Life Lessons and Laundry: Avon Cleaners Built on Family Values
Buffet. Wash. Iron. Repeat. So goes the story of Stacy Godo.
The Dallas native and owner of Avon Cleaners got engaged to the love of his life; then his father died from cancer. Ten years later, Stacy’s wife and business partner, Michelle, was diagnosed with cancer and then died in 2016, leaving him and two school-age children behind. Along the way, his mother developed dementia.
(ABOVE: Stacy, Karoly, and Callie in San Fransisco)
And yet, Stacy remained resilient, having dusted off deterrents while running a successful dry cleaning business for decades.

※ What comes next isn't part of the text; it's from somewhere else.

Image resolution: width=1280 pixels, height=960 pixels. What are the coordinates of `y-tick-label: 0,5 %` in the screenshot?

Resilience is nothing new to the Godo family. Stacy’s father, Karoly, escaped Russian-occupied Hungary by commandeering a sightseeing ship moored on the Danube. Karoly sped the vessel past armed guards on bridges, so the story went and fled down the river into Austria – All that before emigrating to the United States without speaking a word of English.

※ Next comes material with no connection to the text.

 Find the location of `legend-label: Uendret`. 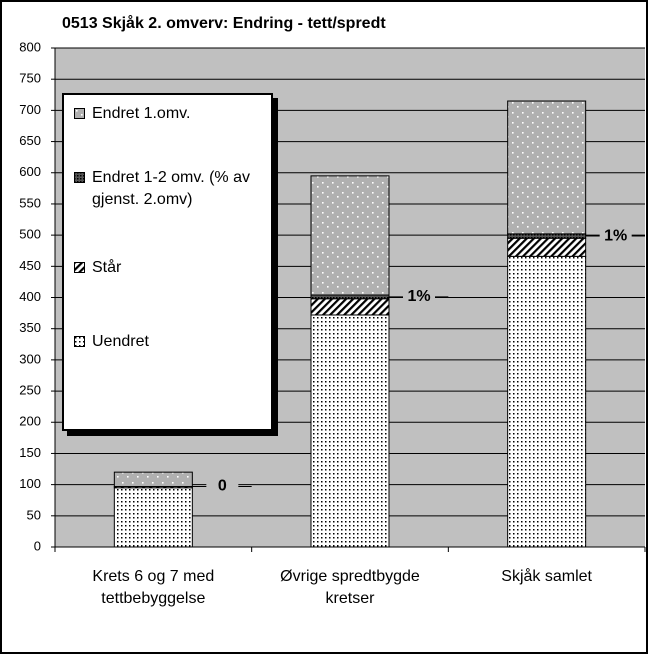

“He already had that (hard working) spirit because he’d grown up with it,” Stacy said.
Like his parents, Stacy would eventually come to work with his spouse at Avon. Along the way, teenage Michelle started working there after school.
“She kind of grew up in the cleaners,” Stacy said.

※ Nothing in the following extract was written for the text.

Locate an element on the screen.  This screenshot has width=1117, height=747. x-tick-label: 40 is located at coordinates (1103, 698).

In 1993, the younger couple took the reins. In 1998, Avon bought routes from Fishburn Cleaners, then acquired Daniel cleaners and centralized their operations to their Lovers Lane location.
“The guy that brought us to the table, he left. But, we don’t have to leave the house,” Stacy said. “His passing kind of helped solidify some concepts and philosophies inside our company and bound people together in a way that didn’t really exist before.”
Stacy said he feels grounded in what his father taught him about life.
“Karoly had a vision of ‘together we can accomplish things,’” he said. “Growing up I just took to him. He kept a levity to it. What really counts is how you live today.”